> _Source_:
◇ ◇ ◇ ◇ ◇ ◇ ◇

C’est le premier et magistral roman d’une toute jeune Anglaise de 30 ans, Fiona Mozley, qui a fini dans la « short list » du Man Booker Price 2017, équivalant du Goncourt chez nos amis du Brexit (ou pas), et qui vient de sortir chez Joëlle Losfeld Editions. Outre-Manche voire Outre-Atlantique, on le range dans la catégorie des « rural noir » -yes, in french also- c’est-à-dire des romans dont l’intrigue, tenant parfois du polar, se noue dans la campagne et la nature. 

Ici nous sommes dans le Yorkshire, la région où a grandi Ted Hugues, célèbre poète de l’innocente sauvagerie de la nature, mais surtout la plus grande des régions minières que le libéralisme violent de Margaret Thatcher a rendu exsangue, en écrasant l’une des plus grandes grèves de mineurs que connut l’Angleterre dans les années 80.

◇ ◇ ◇ ◇ ◇ ◇ ◇

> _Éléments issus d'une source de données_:
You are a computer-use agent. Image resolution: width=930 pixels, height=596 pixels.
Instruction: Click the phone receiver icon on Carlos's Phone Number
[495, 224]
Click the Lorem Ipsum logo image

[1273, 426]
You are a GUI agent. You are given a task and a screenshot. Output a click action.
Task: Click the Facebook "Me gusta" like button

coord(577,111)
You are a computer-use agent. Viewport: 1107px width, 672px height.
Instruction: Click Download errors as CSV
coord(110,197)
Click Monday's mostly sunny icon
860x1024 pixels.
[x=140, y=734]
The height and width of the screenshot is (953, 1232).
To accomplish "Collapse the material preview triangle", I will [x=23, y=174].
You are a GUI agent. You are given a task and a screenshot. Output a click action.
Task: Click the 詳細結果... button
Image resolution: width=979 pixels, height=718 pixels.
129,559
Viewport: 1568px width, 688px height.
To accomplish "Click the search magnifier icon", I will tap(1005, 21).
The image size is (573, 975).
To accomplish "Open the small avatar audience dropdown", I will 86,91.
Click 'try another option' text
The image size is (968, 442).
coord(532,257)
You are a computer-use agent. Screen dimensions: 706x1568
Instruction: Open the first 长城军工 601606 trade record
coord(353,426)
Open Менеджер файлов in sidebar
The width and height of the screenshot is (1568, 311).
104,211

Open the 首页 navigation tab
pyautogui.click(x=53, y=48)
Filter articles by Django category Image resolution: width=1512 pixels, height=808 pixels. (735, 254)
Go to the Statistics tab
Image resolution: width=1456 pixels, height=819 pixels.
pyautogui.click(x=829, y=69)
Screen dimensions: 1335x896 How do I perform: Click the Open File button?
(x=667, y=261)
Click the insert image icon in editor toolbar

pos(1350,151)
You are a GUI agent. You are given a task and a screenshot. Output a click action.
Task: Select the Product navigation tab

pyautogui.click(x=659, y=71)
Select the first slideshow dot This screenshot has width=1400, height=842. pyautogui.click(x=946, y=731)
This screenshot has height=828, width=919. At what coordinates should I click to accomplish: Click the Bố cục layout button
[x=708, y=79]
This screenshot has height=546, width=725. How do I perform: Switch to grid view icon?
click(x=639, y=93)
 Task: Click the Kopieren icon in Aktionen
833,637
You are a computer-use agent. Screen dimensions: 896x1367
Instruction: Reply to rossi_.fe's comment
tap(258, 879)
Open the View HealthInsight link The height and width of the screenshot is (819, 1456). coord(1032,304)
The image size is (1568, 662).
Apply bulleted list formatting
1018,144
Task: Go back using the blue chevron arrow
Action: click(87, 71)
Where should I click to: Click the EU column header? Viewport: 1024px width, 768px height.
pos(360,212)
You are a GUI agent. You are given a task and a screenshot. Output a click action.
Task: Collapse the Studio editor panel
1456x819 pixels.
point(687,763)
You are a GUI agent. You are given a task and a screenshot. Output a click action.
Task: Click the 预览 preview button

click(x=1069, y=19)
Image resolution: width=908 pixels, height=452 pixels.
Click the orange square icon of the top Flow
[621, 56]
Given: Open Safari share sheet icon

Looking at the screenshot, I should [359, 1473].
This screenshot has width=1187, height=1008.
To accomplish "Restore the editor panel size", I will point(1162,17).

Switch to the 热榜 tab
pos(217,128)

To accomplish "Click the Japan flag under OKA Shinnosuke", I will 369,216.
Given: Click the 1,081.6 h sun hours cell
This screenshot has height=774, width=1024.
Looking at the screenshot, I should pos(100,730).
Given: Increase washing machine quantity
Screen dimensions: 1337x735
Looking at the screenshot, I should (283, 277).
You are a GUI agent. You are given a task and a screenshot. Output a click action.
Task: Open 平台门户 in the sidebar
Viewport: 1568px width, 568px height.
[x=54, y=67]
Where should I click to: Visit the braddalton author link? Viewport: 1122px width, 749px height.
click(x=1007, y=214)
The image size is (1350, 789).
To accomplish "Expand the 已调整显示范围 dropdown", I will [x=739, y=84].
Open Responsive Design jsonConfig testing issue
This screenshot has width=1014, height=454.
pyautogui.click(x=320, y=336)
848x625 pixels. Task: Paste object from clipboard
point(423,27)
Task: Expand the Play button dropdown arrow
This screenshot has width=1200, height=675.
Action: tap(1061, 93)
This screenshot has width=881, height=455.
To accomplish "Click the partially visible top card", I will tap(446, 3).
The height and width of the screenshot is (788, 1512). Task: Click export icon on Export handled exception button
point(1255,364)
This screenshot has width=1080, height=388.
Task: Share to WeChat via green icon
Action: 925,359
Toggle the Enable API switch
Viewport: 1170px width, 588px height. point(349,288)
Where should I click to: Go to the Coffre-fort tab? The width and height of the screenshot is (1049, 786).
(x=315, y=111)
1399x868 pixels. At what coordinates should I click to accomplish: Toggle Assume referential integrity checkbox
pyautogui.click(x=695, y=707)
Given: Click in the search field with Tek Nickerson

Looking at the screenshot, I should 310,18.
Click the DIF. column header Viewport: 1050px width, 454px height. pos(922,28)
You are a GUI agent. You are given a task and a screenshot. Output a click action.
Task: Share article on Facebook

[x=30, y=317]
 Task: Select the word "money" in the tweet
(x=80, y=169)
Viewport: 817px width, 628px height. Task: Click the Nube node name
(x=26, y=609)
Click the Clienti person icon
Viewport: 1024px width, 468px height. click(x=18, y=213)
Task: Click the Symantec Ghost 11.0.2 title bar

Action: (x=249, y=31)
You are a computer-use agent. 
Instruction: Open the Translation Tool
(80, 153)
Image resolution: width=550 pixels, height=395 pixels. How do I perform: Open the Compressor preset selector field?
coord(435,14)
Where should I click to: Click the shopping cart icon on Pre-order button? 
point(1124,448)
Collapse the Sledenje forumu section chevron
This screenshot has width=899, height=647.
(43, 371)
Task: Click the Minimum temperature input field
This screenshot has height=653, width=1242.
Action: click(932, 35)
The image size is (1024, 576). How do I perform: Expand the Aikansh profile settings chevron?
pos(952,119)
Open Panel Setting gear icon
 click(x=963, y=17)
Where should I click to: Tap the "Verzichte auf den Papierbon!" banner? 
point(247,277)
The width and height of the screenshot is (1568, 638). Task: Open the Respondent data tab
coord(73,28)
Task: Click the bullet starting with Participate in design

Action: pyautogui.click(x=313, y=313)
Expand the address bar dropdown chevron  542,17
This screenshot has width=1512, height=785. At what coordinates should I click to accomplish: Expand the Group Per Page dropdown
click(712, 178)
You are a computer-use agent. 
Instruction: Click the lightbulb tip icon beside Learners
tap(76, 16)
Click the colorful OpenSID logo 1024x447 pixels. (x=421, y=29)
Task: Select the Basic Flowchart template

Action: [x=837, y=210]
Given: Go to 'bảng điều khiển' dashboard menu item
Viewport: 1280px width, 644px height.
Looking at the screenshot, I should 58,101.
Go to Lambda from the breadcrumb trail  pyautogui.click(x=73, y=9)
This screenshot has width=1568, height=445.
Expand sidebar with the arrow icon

◇ ◇ ◇ ◇ ◇ ◇ ◇

> _Travail à faire_:
**1.** Selon la source, dans quelle région le roman de Fiona Mozley se déroule-t-il ?
**2.** Comment traduire en anglais cette phrase de la source : « Ici nous sommes dans le Yorkshire, la région où a grandi Ted Hugues, célèbre poète de l’innocente sauvagerie de la nature, mais surtout la plus grande des régions minières que le libéralisme violent de Margaret Thatcher a rendu exsangue, en écrasant l’une des plus grandes grèves de mineurs que connut l’Angleterre dans les années 80. » ?
**3.** Poursuivez la présentation du roman de Fiona Mozley à partir de la dernière phrase de la source.

> _Réponses par consigne_:
**1.** Dans le Yorkshire.

**2.** Here we are in Yorkshire, the region where Ted Hugues, the famous poet of the innocent savagery of nature, grew up, but above all the largest of the mining regions that Margaret Thatcher's violent liberalism bled dry by crushing one of the biggest miners' strikes England saw in the 1980s.

**3.**
Elmet, titre du livre, est le nom celte du West Yorkshire, sanctuaire de ceux qui veulent échapper à la loi et qui est resté indépendant jusqu’au VIIe siècle.

 C’est là que vit Dan, le narrateur, un jeune adolescent de 14 ans, délicat et fragile.  Avec son père, un géant de deux mètres, aux poings et bras impressionnants, connu pour son invincibilité, dans les combats de boxe clandestins, et sa sœur Cathy 15 ans qui aime rouler ses cigarettes, boire du whisky et tenir le fusil. Une nouvelle vie pour ces trois-là qui ont dû quitter la maison familiale à la mort de la grand-mère pour construire leur maison de leurs propres mains, sur un terrain abandonné entre la lisière du bois et la voie ferrée de la ligne Londres-Édimbourg. John élève ses enfants pour qu’ils deviennent libres et autosuffisants, il leur a construit une tour intérieure imprenable : « C’était la raison pour laquelle papa nous avait emmenés jusqu’ici : il voulait nous garder à l’écart, nous garder en nous-mêmes, nous protéger du monde. Nous donner une chance, disait-il, de vivre notre propre vie ».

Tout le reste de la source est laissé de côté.